Libre cours

Une mélodie de printemps …

Une mélodie de printemps …

 

Elle jouait du violon…mais elle portait un blouson noir…

Daniel était à l’autre bout du wagon, mais bien qu’éloigné, ce fut le blouson qui attira d’abord son attention, tellement il paraissait incongru au regard de la frêle et élégante silhouette qui le portait et surtout trop grand…

C’était l’heure de pointe et le wagon était bondé, mais malgré la distance qui le séparait de la jeune femme, il put voir aussi à quel point elle était jolie et deviner, malgré ce blouson qui l’enveloppait, la grâce du geste qui animait son violon…

Il décida instinctivement qu’il ne pouvait la perdre de vue, qu’il devait savoir ce qu’elle faisait là, d’où elle venait, où elle allait…Ce fut comme un réflexe de gosse, au cirque, qui tombe amoureux d’un seul coup de la princesse…

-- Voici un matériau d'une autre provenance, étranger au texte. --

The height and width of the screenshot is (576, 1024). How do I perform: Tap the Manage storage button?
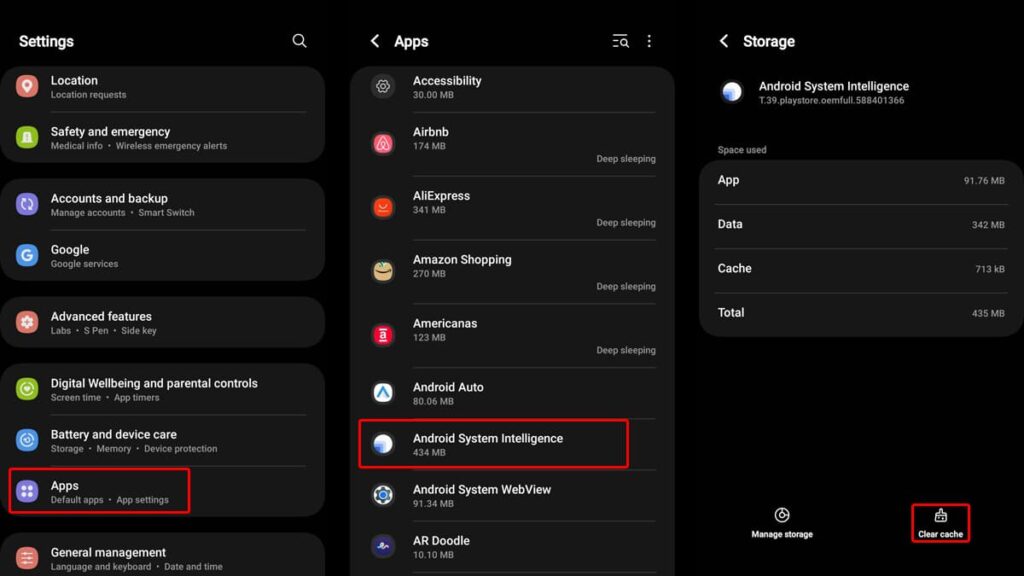(x=782, y=523)
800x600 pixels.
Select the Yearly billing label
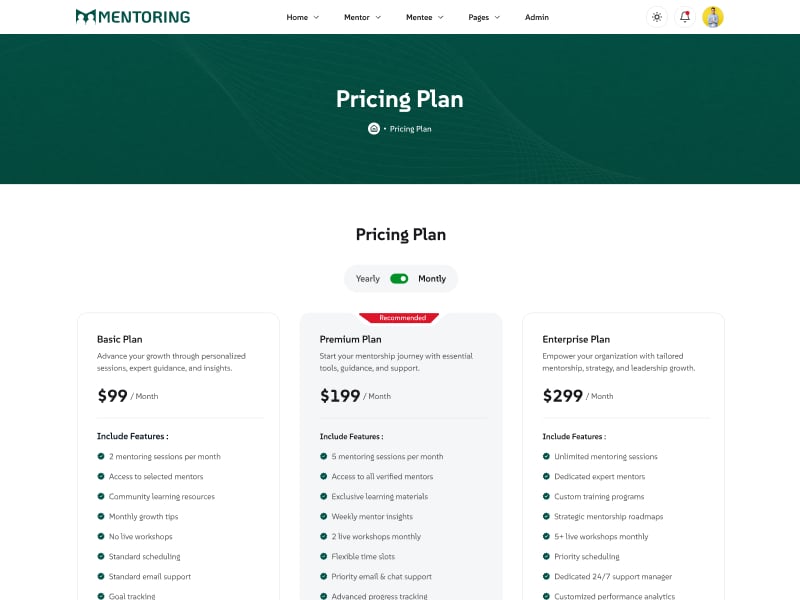point(368,279)
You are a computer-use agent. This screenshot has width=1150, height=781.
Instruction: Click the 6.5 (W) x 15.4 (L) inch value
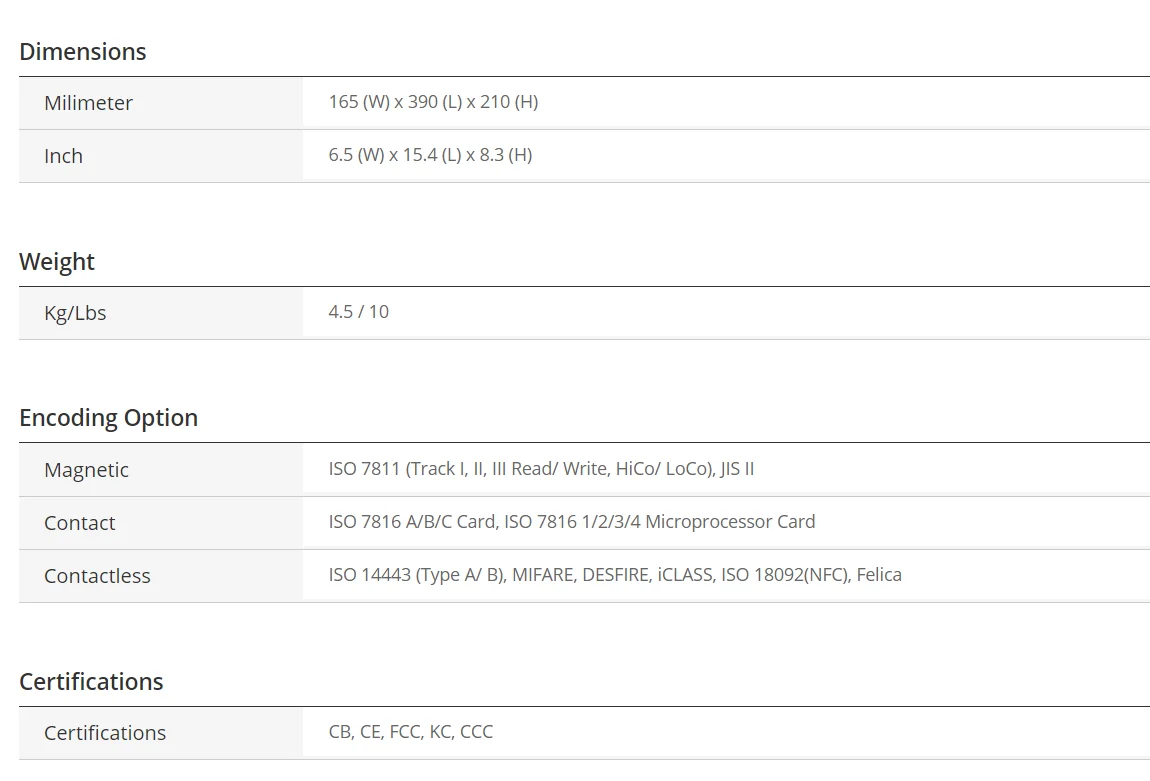pos(430,155)
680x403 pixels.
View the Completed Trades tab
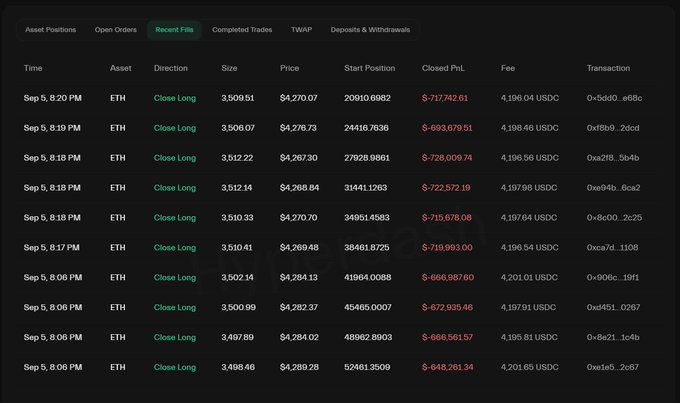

Mais dans le même temps, il se sentit impuissant… car coincé comme il l’était dans la cohue du matin, il ne voyait pas comment il pourrait se rapprocher d’elle…Et puis, il ne pouvait se permettre d’être en retard au bureau,
n’oubliant pas qu’il était depuis quelques jours dans le « collimateur » de son patron. Dommage que nous ne soyons pas après demain se dit-il, car c’était son jour de congé…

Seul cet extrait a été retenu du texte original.